In 2002, my life changed. But let’s talk about what led up to this life-changing experience. I was born in Charlotte, North Carolina, on January 6th, 1974 to a young broken mother. At a very young age, my mother decided to send me to live with my grandparents in Albemarle, NC. I always thought my mom would come back to get me, but she never did. I wouldn’t receive many calls from her even on my birthday. She had forgotten about me and moved on with her life with my brother and later on my younger sister. I was left there to grow up with my aunts, uncles, and cousins.
My lifestyle was a life of poverty. I remember my grandmother bathing me in an aluminum tub in front of a wood burning heater in front of everyone on school mornings. I remember wanting to take a shower but not being able to.
My environment wasn’t a normal environment. I would wake up at night and hear screaming from my grandmother because my grandfather was beating her. I would wake up some nights and find him standing in my room or over my bed staring at me. Very creepy. I would try to break up the fight between the two and became my grandfather’s enemy. He treated me very bad after that. That environment became very abusive. So much happened, it’s too much to go into.
I started to rebel against it and do whatever I wanted to do. I would stay gone all day at friends’ houses. Later, I became sexually active and my life seemed to go downhill fast.
At a young age, I started to travel all over—Seattle, Atlanta, Miami, Canada, Bahamas. Jumping in cars with strangers, having men take care of me. They bought me cars, clothes, paid my bills. I was able to get the attention I wanted from them.
I got the attention, but I also received a lot of rejection, abuse, and pain from those guys.
This became my life, Sex, Pain, Rejection, Abuse, Alcohol, and later on Drugs.
In 2002, my life changed.
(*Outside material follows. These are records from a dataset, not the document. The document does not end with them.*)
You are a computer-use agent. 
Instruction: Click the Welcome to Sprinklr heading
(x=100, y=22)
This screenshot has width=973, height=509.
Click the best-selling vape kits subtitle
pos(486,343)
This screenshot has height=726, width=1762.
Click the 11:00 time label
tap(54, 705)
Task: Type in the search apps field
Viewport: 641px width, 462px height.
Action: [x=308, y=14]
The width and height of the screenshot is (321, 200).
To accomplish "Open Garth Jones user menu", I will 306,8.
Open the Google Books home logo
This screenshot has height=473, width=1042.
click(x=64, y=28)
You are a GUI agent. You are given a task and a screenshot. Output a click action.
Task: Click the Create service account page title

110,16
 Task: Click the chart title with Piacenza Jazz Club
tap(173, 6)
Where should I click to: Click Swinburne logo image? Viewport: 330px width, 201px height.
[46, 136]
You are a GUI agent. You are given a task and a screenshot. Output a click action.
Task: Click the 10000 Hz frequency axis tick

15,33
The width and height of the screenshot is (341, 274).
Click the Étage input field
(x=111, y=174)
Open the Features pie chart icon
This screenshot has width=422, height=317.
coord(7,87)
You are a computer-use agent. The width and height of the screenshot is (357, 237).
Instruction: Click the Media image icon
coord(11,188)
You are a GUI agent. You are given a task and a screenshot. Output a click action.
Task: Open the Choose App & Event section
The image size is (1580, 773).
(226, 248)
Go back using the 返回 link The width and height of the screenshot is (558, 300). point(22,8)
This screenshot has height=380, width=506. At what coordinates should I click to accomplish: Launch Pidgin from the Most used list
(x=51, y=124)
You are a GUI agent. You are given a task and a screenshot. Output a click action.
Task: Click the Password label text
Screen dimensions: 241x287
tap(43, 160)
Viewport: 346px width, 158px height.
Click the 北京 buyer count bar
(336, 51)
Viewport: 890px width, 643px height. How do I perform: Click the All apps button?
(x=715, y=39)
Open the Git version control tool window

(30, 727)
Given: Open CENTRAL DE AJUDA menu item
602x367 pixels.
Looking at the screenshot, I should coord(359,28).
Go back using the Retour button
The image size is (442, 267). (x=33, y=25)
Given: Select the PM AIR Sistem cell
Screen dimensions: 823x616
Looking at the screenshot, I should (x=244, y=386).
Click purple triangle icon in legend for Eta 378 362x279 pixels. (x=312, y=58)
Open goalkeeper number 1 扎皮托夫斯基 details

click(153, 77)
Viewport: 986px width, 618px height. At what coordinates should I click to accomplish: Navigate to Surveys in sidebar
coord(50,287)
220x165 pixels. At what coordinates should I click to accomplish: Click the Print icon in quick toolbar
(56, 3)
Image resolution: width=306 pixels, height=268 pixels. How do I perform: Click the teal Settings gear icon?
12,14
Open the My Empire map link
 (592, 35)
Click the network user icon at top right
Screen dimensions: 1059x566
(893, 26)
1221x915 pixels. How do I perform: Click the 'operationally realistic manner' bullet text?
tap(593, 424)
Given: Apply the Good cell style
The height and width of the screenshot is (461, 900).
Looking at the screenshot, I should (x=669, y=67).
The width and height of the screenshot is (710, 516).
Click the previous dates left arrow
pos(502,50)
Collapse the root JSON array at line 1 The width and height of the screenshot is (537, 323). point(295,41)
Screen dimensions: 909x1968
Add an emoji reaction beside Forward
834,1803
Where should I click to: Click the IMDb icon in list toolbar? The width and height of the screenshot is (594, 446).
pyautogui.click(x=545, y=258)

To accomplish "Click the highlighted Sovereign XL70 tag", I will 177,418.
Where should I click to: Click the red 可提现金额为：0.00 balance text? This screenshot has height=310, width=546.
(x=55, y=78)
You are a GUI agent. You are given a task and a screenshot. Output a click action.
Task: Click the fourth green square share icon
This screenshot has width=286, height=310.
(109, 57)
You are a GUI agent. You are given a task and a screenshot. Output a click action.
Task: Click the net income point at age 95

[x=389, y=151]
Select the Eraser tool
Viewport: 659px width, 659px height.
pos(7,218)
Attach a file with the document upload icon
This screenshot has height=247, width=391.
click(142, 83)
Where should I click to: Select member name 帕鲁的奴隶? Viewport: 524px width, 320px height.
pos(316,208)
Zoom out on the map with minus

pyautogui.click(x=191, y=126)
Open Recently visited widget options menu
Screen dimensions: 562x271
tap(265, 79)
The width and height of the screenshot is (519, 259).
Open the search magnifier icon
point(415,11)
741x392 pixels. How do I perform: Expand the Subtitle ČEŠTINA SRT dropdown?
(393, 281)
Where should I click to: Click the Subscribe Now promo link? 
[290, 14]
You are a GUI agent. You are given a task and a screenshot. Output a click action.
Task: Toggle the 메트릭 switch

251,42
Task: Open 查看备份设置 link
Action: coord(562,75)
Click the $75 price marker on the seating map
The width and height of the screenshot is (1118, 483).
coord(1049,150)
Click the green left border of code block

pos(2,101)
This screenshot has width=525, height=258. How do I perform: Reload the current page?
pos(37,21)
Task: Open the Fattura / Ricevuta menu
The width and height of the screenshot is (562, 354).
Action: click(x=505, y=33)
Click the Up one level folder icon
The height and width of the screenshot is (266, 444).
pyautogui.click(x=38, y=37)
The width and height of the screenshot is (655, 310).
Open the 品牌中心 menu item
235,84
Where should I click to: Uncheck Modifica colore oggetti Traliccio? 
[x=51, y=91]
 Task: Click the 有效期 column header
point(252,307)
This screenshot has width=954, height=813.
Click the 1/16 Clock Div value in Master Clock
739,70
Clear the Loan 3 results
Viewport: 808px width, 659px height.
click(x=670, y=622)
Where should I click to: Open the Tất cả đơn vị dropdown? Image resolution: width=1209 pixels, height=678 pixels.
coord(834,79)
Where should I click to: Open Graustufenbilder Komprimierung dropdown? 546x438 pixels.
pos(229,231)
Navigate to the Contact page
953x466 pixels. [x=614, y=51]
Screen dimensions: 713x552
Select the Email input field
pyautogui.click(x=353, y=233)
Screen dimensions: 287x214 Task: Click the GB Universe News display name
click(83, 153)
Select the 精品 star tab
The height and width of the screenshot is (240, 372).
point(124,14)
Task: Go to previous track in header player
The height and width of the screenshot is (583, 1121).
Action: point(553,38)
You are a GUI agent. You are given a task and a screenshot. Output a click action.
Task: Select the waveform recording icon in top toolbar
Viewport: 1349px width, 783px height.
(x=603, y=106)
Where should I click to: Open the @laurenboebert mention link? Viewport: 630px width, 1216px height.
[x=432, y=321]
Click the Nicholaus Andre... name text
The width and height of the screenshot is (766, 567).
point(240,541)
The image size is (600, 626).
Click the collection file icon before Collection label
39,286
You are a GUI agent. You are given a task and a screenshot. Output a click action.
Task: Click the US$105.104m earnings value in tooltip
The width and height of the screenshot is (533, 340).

My brother committed suicide and I felt like I could have stopped it by taking him to the club the night before. He was the first person that died that was close to me. When I saw his body lying in the casket, it did something to me. I didn’t see life in his body, his fingers felt like wood. Dried up wood. That was the first time I thought about death. Not many nights after that, I was with a friend smoking marijuana and watching “Menace to Society” and the spirit of fear manifested in me that night. It overwhelmed me, and I heard it talking loudly saying that I was going to die and I was going to die that night. The voice told me that when we die, there is nothing after life, and that there is no God. I really believed what the voice was telling me. So I became a temporary Atheist (You know the end of the story…lol). It was crazy…lol. I know now it was demonic spirits, but I didn’t know it then. After that night, I started to have panic attacks and anxiety attacks. I was scared to leave the house; I was scared to be alone. I was balled up in the corner of the house tormented because I was afraid of dying.
I begin to be depressed about my brother. The Fear was telling me “What if” you had taken your brother to the club, he would have met a girl and got his mind off the woman he killed himself over. What if, What if, What if… this is how the Spirit of Fear speaks to us.
I was able to get out of the bed of depression and fight for life. I met a guy who had two escort services, and so I decided I would start an escort business also, so I could make money too.
I placed ads in adult magazines for clients and women seeking jobs. Within days, I had clients calling for women and I had women calling for jobs. I was happy to have people wanting to work with me, so I hired people over the phone.
I wasn’t very smart when it came to business. I didn’t check anyone’s Identification and the worst thing happened. I received a phone from the sheriff saying I had just hired two underage girls. I had been taking pills (drugs) so I didn’t understand how serious this was and I went to the station. That night, I was arrested and charged with around 12 felonies. It was like a movie—the police wanted me to snitch on drug dealers and said they would drop my charges, but I didn’t know any real drug dealers. So they locked me up and gave me a $75,000 bond.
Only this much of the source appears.